## DOCUMENT EXTRACT
Pfizer bivalent COVID-19 vaccine starts rollout
The NHS is moving to the next phase of its SARS-CoV-2 vaccination programme, following health secretary Steve Barclay’s acceptance of advice from the Joint Committee on Vaccination and Immunisation (JCVI) to go ahead with rollout of Pfizer’s bivalent 30mg booster shot this week.
The decision follows approval by the Medicines and Healthcare products Regulatory Agency (MHRA) last Saturday, which gave the green light for use of the new vaccine in those aged 12 years and above.
NHS England having indicated that vaccine supply levels are at their “strongest ever”, from Wednesday 7 September the autumn booster campaign will begin being made available to millions of people, including those aged 75 and over, the immunosuppressed, and healthcare workers. Those aged 5 and over on the learning disabilities register will also be eligible, under new Green Book guidance.
Individuals will be invited to book online or by calling 119. A period of three months must have passed since a previous booster.
The news follows the recent recommendation of the human medicines committee (CHMP) of the European Medicine Agency (EMA) to authorise COVID-19 bivalent vaccines from both Pfizer/BioNTech and Moderna.
The Pfizer bivalent Original/Omicron vaccine includes mRNA that targets both the original virus strain (15mg) spike protein and mRNA for Omicron BA.1 (15mg) spike protein. According to Albert Bourla, chairman and chief executive officer at Pfizer, the “BA.1-adapted bivalent vaccine was clinically shown to have a favourable safety profile with immunogenicity against both wild type and Omicron strains”.

Stored data:
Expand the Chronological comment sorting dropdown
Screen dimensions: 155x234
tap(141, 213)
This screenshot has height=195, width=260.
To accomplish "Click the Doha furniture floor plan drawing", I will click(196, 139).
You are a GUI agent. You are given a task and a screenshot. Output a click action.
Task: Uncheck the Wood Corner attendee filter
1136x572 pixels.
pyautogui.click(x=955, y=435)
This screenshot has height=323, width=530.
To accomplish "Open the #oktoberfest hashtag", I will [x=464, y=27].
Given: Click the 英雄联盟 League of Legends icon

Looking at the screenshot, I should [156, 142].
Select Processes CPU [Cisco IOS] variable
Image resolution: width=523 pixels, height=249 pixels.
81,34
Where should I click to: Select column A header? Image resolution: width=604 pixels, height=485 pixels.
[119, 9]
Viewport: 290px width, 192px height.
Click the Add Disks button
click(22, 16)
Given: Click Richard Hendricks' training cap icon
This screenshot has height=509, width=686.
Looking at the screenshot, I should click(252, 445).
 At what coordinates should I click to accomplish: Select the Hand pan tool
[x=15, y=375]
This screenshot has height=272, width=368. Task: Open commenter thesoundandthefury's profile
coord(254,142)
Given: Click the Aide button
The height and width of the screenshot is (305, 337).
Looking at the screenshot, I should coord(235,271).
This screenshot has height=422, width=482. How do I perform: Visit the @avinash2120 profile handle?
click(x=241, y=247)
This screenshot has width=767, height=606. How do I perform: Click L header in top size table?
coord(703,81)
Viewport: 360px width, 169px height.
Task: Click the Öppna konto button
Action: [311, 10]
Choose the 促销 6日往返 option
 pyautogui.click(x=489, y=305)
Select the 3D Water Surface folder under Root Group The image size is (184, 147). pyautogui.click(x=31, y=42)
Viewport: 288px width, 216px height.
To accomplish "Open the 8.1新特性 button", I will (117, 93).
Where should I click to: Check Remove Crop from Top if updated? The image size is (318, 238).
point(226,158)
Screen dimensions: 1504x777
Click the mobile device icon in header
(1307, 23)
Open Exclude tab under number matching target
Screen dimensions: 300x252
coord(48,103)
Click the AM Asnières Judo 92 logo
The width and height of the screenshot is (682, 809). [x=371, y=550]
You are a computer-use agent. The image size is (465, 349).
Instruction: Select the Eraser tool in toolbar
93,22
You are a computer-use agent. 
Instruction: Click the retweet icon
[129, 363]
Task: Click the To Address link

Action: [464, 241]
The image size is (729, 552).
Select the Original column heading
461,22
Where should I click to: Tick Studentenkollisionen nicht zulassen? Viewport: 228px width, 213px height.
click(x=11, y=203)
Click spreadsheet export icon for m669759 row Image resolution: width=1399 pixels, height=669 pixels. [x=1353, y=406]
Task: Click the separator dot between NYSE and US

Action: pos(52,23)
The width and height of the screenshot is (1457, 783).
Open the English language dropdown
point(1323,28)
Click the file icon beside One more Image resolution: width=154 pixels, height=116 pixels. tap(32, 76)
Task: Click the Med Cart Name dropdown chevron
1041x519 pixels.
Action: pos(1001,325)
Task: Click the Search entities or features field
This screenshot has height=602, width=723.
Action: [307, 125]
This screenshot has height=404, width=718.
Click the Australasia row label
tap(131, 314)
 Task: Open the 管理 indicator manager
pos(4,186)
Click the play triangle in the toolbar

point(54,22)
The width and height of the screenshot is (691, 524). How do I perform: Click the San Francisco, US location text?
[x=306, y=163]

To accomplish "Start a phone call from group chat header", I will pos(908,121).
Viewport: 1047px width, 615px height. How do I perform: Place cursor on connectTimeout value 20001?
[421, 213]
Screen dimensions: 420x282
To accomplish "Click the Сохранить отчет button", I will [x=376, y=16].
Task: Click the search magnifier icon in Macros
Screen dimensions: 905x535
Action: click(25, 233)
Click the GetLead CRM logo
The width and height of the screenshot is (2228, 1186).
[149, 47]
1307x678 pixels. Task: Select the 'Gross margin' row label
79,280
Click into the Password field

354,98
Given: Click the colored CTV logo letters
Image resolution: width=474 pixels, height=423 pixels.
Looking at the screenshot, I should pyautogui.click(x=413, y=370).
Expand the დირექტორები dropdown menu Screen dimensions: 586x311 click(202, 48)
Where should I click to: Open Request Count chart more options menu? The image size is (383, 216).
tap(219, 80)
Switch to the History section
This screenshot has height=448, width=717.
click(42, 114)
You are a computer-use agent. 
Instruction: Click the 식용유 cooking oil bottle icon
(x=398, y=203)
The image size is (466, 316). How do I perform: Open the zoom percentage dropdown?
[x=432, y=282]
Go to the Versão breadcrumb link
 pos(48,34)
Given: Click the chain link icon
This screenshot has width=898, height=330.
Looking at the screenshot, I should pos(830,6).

## PROBLEM SET
1) In the bivalent vaccine article, what led the NHS to move to the next phase of its SARS-CoV-2 vaccination programme this week?
2) Reproduce the bivalent vaccine article's wording between "NHS England having" and "Pfizer/BioNTech and Moderna.", inclusive.

## OUTPUTS BY TASK
1) Health secretary Steve Barclay accepted the Joint Committee on Vaccination and Immunisation's advice to go ahead with rollout of Pfizer's bivalent 30mg booster shot this week. That decision followed the MHRA's approval last Saturday, which cleared the new vaccine for people aged 12 years and above.

2)
NHS England having indicated that vaccine supply levels are at their “strongest ever”, from Wednesday 7 September the autumn booster campaign will begin being made available to millions of people, including those aged 75 and over, the immunosuppressed, and healthcare workers. Those aged 5 and over on the learning disabilities register will also be eligible, under new Green Book guidance.
Individuals will be invited to book online or by calling 119. A period of three months must have passed since a previous booster.
The news follows the recent recommendation of the human medicines committee (CHMP) of the European Medicine Agency (EMA) to authorise COVID-19 bivalent vaccines from both Pfizer/BioNTech and Moderna.